Teenagers and beauty

For teenagers, self-expression is absolutely essential. From an early age – as young as 7 – children are getting involved in beauty and personal care routines, including choosing their own products.

In terms of what they are looking for, they claim to value self-expression and confidence mostly, whilst external validators such as being admired are much less important. That is somewhat in contradiction to the fact that teenagers take more pictures in a day, on average, than their parents took in a year. The desire to snap and share on social media is a daily desire, and it is perhaps the case that what teenagers say they think, and actually think, has some separation. But then, hasn’t that always been the case?

74% believe that the way they present themselves is fundamental to who they are, and claim to prefer internal conviction over external definitions of beauty.

Youth beauty just got younger

According to data from the USA, 54% of 12-14 year olds use mascara, eye shadow, eye liner or eyebrow pencils. Also popular are foundations or concealer (45%) bronzers (30%) and one in ten use hair colouring products.

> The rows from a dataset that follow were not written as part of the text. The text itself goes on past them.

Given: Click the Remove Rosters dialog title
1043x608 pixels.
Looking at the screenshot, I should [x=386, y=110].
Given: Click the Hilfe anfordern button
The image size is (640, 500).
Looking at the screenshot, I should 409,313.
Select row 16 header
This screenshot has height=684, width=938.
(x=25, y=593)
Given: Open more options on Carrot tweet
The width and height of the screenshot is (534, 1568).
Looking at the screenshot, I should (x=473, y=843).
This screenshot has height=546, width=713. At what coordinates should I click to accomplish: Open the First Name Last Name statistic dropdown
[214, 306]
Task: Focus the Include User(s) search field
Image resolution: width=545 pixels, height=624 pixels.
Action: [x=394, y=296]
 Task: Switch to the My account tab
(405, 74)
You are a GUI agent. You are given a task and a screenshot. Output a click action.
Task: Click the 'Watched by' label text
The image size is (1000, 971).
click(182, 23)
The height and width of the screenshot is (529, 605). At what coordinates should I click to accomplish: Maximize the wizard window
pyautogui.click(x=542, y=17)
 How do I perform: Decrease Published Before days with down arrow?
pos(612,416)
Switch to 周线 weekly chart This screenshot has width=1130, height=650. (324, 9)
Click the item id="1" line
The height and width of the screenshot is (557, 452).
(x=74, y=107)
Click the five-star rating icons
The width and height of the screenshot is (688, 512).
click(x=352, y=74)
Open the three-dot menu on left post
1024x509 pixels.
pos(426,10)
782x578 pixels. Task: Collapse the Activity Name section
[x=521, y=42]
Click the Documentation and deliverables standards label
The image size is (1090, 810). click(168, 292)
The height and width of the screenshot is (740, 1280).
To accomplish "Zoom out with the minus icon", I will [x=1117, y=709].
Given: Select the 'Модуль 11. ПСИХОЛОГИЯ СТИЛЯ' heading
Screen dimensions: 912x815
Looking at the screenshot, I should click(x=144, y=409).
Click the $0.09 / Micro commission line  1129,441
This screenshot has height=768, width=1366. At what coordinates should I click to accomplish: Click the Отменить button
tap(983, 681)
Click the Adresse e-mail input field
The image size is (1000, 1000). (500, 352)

This trend is across the genders too, with over two thirds of boys adding a flash of beauty and grooming to their daily routines. Top of the picks are facial cleansing products, fragrance and hair gels, mousses and waxes.

Masstige makes beauty accessible

Quality products, at more affordable prices, means that these younger and price-sensitive consumers can access satisfy their desire for natural and high-quality products with the limited purchasing power. Mass accessible products are on the rise as e-commerce leads to a flood of new brands entering the market, providing simple direct-to-consumer offers.

The teenage environmental crush

This generation won’t beat around the bush when it comes to what they demand from beauty brands. Two thirds will stop using brands that used unethical practices, and nearly 3 in 5 always use products that are environmentally friendly.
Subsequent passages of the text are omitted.